In relation to Mrs A's enteral tube feeding, Mrs C raised concerns that the care and management of her mother's tube was insufficient, and that on occasion she was fed while lying flat. This then led to her aspirating (breathing in foreign material) her food, and contracting aspirational pneumonia (inflammation of the lungs and airways from breathing in foreign material). Mrs A died of aspirational pneumonia. Our investigation found that Mrs A's enteral tube feeding was in line with her care plan. However, the documentation of this care was on an 'exceptional' basis, in that staff only recorded events that were outside the normal care provision. The evidence indicated that Mrs A had not been laid flat to feed, and that when she was found flat, appropriate action was taken to remedy the situation.

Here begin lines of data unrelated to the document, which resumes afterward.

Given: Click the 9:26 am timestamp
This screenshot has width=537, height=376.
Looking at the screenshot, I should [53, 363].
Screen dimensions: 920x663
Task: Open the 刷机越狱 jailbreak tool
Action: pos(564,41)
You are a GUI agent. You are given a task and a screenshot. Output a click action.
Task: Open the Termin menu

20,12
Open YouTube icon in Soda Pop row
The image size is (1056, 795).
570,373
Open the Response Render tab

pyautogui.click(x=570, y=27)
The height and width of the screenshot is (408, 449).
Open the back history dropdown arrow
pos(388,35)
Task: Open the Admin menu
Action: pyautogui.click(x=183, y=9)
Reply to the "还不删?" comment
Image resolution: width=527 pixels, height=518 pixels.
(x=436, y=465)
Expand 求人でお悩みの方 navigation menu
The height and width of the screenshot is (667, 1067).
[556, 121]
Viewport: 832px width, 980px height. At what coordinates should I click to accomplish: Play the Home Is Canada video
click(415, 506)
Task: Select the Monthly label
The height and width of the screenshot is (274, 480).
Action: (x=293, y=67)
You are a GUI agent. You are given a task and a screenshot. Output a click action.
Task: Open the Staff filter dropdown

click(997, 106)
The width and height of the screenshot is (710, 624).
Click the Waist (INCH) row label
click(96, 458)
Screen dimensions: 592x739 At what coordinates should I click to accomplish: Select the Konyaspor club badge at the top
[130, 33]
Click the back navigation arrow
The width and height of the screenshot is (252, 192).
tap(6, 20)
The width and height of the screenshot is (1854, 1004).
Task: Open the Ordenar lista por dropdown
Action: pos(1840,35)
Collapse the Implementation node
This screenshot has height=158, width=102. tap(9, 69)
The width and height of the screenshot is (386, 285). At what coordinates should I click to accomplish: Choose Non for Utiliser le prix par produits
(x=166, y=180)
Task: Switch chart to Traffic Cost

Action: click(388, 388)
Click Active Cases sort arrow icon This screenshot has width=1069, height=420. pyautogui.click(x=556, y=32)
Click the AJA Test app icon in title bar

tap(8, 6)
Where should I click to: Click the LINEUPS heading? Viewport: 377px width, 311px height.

We found that the board's actions in relation to Mrs A's tube feeding were reasonable, but that their care in relation to her oral health was inappropriate.

Recommendations

We recommended that the board:

  • ensure that staff are aware of the need for monthly reviews of oral care plans and the level of detail that should be recorded; and
  • provide a written apology for the failure to provide appropriate oral health care for Mrs A.